History API should check origin in push/replace state for opaque origin

[shhnjk]

While the specification note around only checking URL in push/replace state makes sense for defending attacks from documents which modified document.domain, this doesn't make sense for CSP sandbox because it is likely to host untrustworthy content which can spoof URL using History API.

Repro steps

1. Go to https://test.shhnjk.com/csp_sandbox.php?s=allow-scripts&xss=%3Cform%3E%3Ch2%3EPassword%20Please%3C/h2%3E%3Cinput%20type=text%3E%3Cinput%20type=password%3E%3Cbutton%3Elogin%3C/button%3E%3C/form%3E%3Cscript%3Ehistory.pushState(%27%27,%27%27,%27/login%27)%3C/script%3E on Firefox.
2. Observe that the URL changes to https://test.shhnjk.com/login.

[zcorpan]

cc @whatwg/security

WebKit and Chromium seem to throw in this case.

[annevk]

Throwing seems reasonable, but on the other hand I'm not convinced "path attacks" are a real thing.

[shhnjk]

but on the other hand I'm not convinced "path attacks" are a real thing.
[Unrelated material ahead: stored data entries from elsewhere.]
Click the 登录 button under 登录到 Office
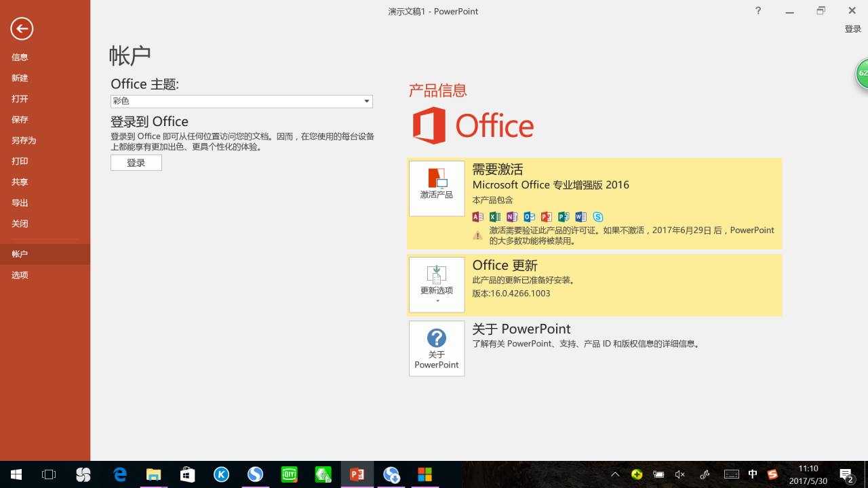868x488 pixels. pyautogui.click(x=136, y=163)
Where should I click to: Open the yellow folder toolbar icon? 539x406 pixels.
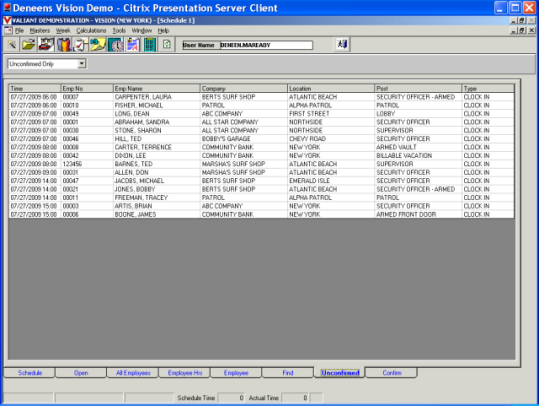[29, 45]
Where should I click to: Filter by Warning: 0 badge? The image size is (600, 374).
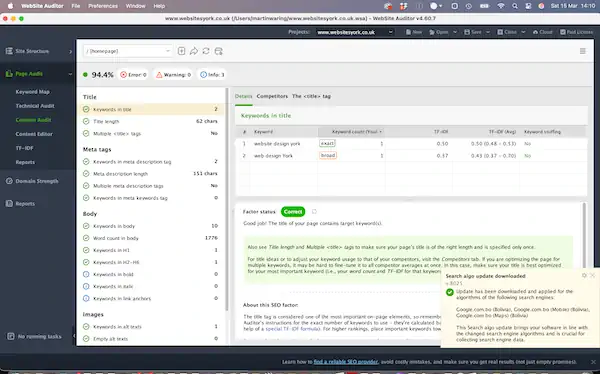[173, 75]
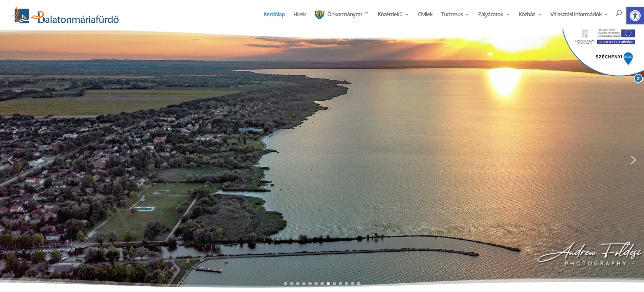The width and height of the screenshot is (644, 292).
Task: Close the Széchenyi 2020 banner
Action: [x=638, y=79]
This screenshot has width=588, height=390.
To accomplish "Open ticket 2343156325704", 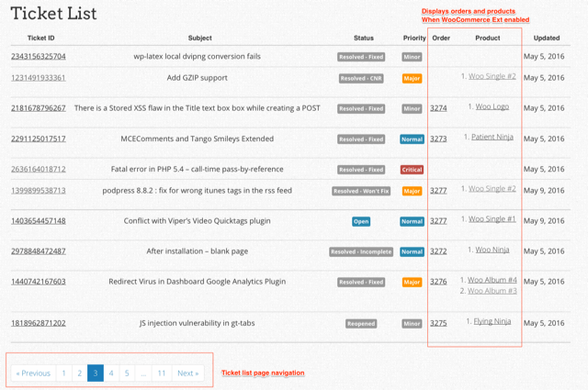I will click(39, 56).
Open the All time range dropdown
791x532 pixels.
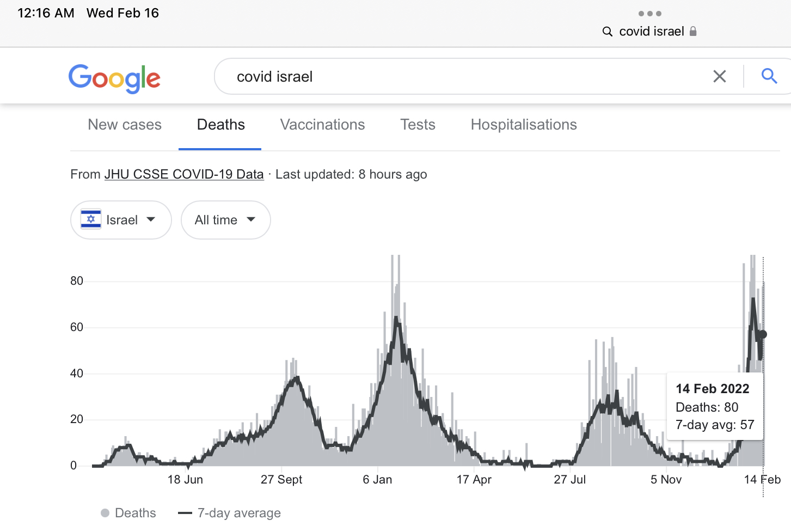point(225,220)
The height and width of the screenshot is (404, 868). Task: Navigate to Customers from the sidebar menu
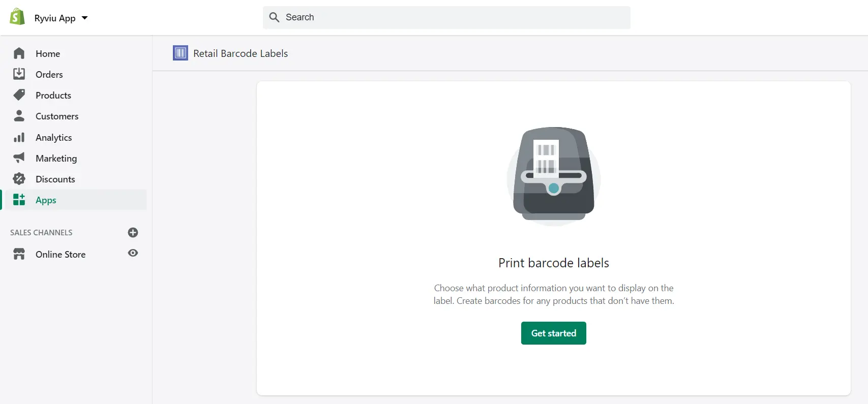tap(56, 115)
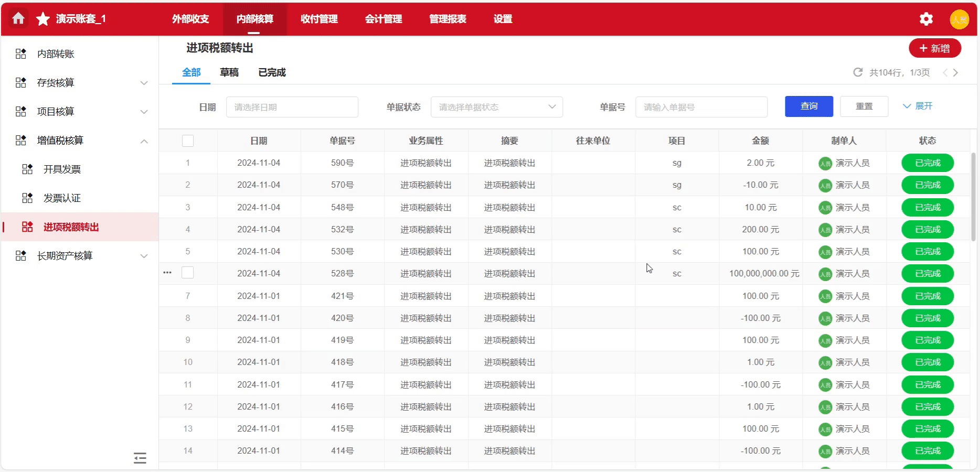The image size is (980, 472).
Task: Switch to the 草稿 tab
Action: (x=229, y=73)
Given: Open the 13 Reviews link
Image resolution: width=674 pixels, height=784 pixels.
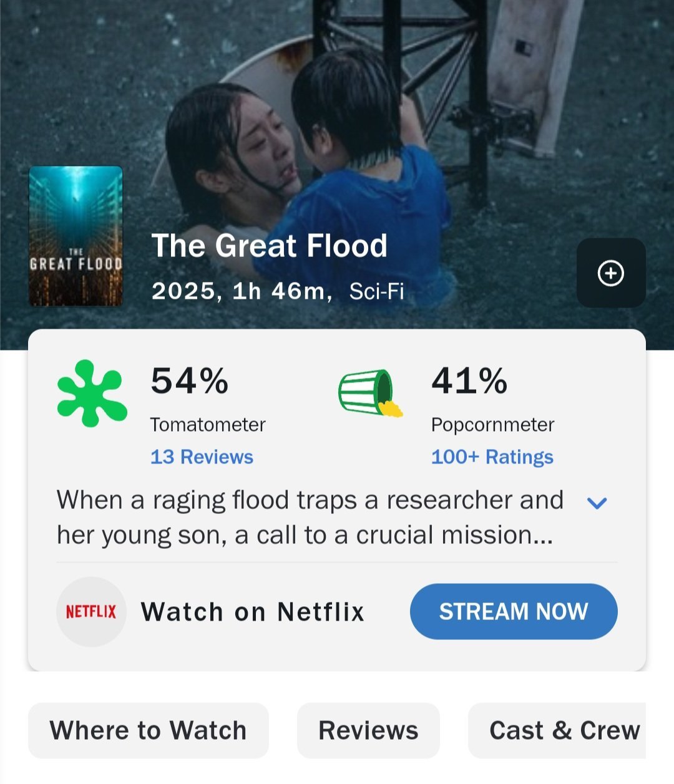Looking at the screenshot, I should pos(202,457).
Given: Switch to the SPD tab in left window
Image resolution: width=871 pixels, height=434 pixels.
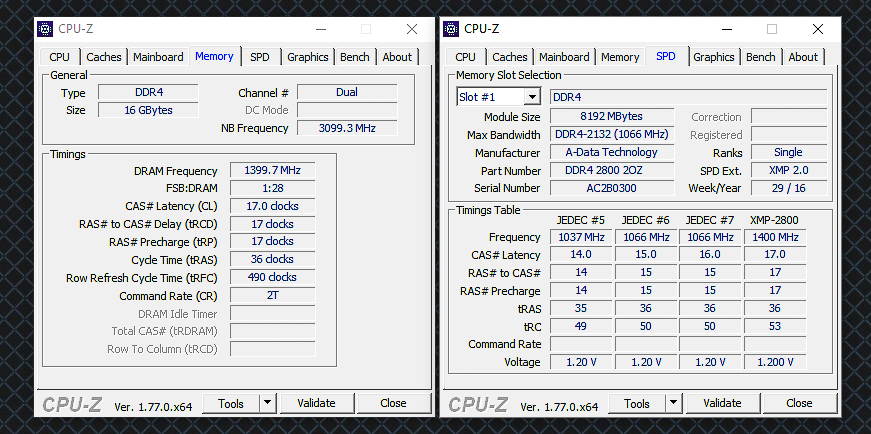Looking at the screenshot, I should (x=259, y=57).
You can watch this talk which explains how Dropbox depends on CSP sandbox.

[freddyb]

WebKit and Chromium seem to throw in this case.

Yes, it looks like Blink allows for fragment changes, if I am reading CanChangeToUrlForHistoryApi() correctly.

[zcorpan]

With git blame it seems the original code for equalIgnoringPathQueryAndFragment is https://codereview.chromium.org/1495013002 from 2015. @mikewest do you know if there was a webcompat reason to ignore query and fragment? Allow overriding the query for opaque origins seems like it's about as much of an issue as allow overriding the path.

[mikewest]

https://codereview.chromium.org/1495013002#msg6 is a better record of what I was thinking at the time than I have in my head at the moment. :) I don't recall any compatibility concerns coming into play, and I was apparently looking to whatever HTML said 8 years ago along with spot-checks of Firefox's behavior.